_PROBLEM STATEMENT_
Search the records that follow and extract every line containing the string "agent".
(DATA FOR ANALYSIS Opens)
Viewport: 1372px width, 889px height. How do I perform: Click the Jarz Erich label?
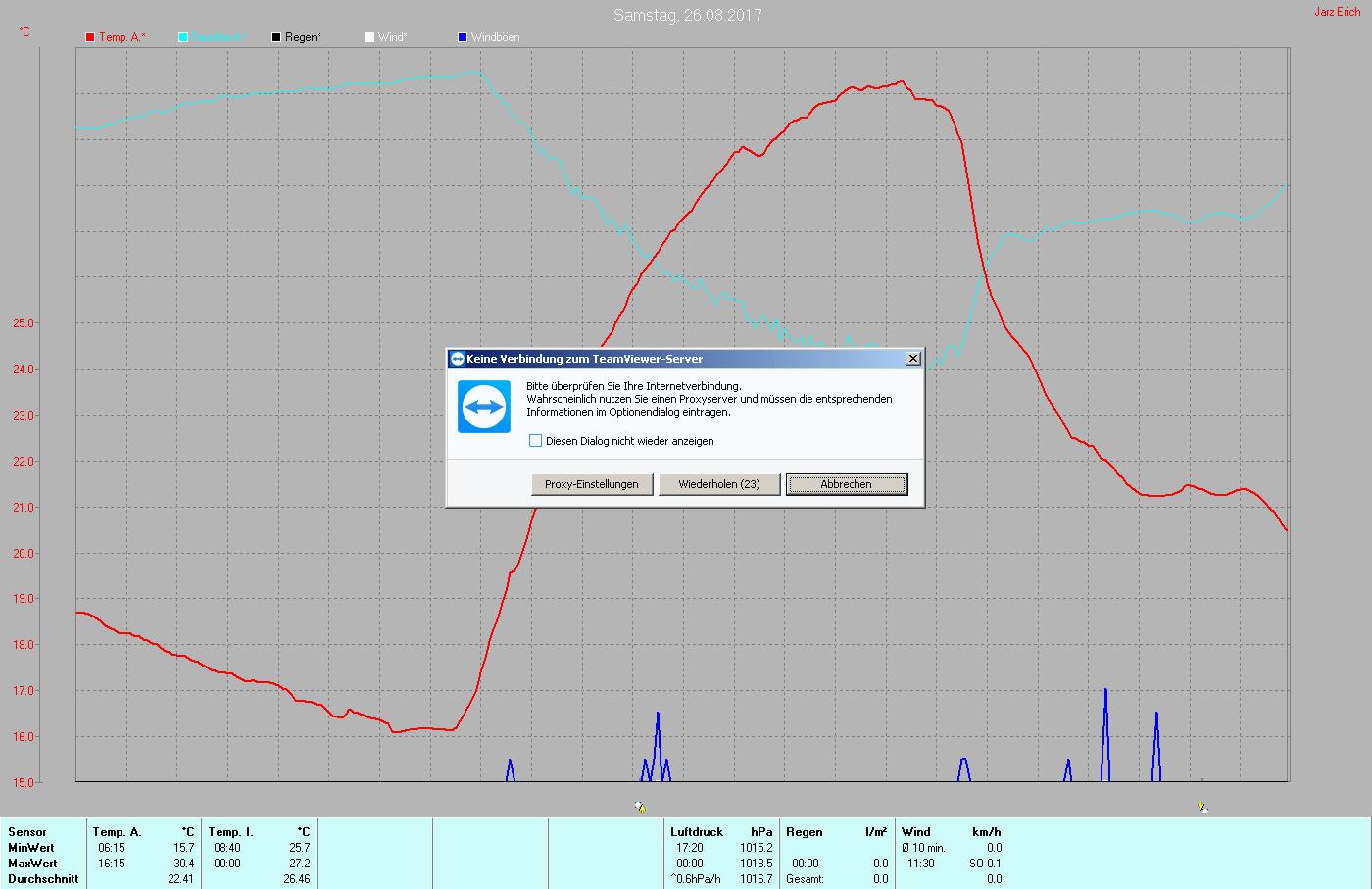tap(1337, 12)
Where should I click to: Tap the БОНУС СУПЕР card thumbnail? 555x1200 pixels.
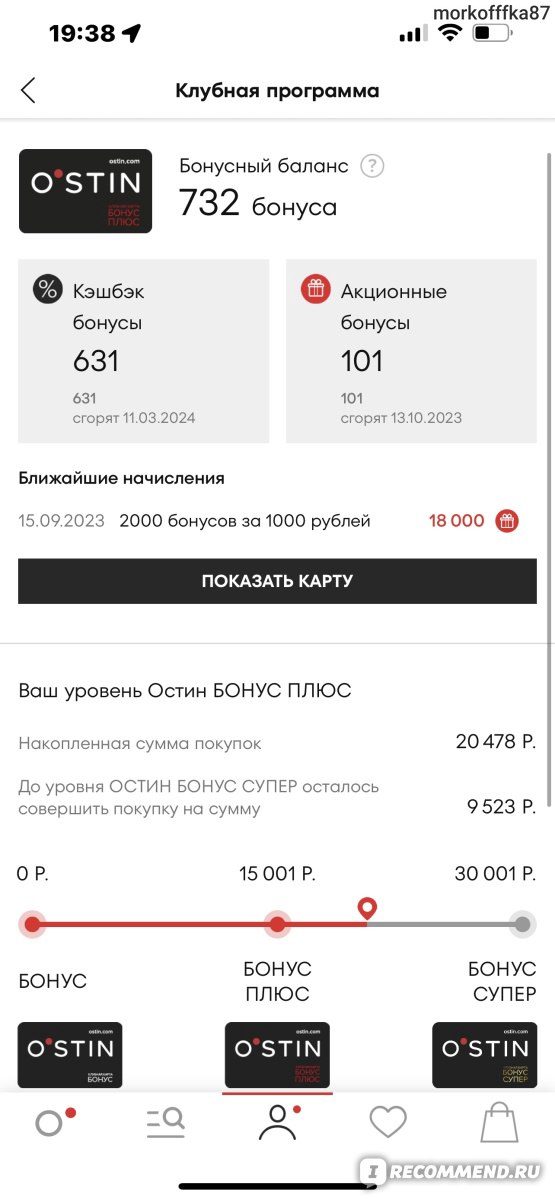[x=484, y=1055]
(DATA FOR ANALYSIS Closes)
(DATA FOR ANALYSIS Opens)
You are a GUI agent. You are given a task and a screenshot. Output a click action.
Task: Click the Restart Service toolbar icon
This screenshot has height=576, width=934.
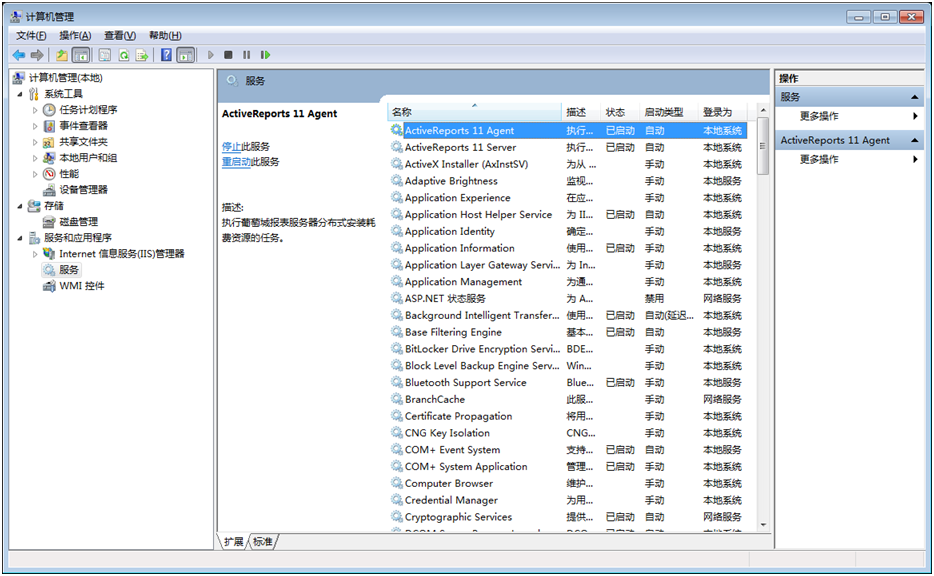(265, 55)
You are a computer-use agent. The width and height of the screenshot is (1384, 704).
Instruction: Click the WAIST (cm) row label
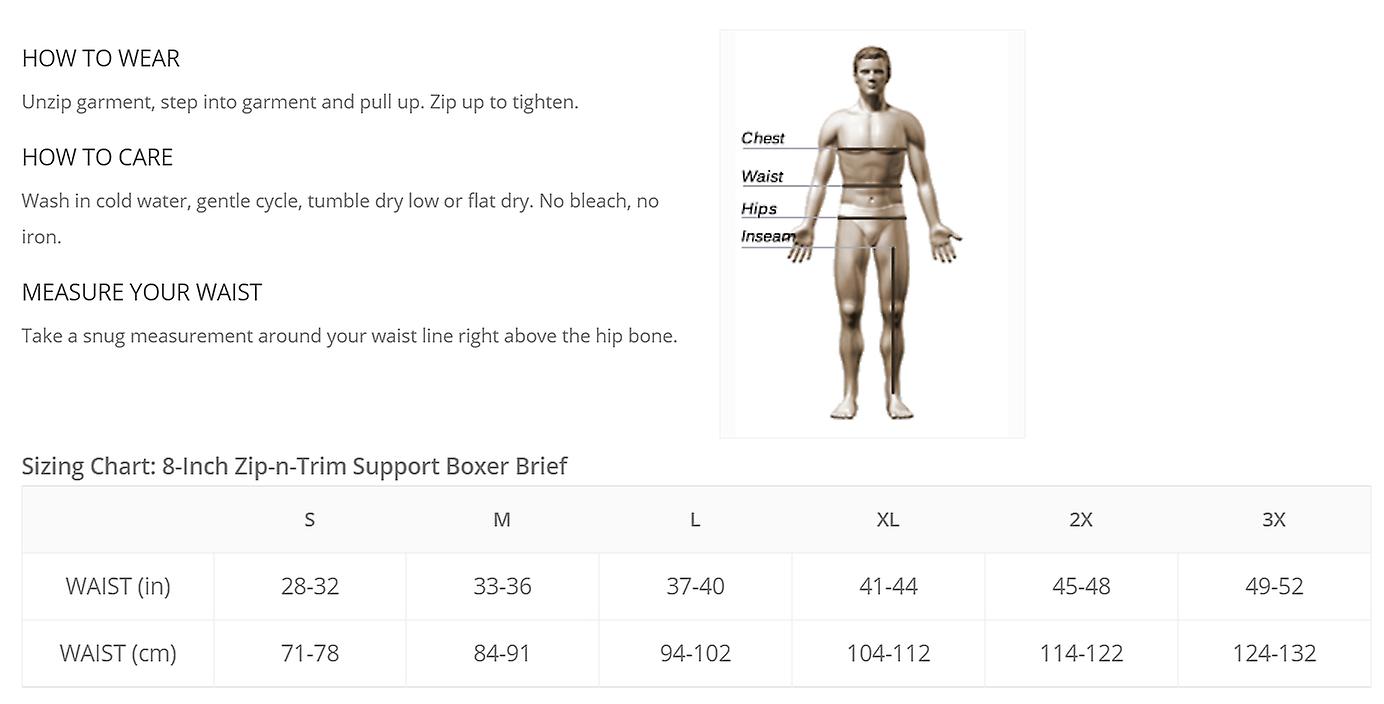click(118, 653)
(DATA FOR ANALYSIS Closes)
_OUTPUT OF THE TASK_
You are a GUI agent. You are given a task and a screenshot. Output a click action.
You are a computer-use agent. The width and height of the screenshot is (1384, 704).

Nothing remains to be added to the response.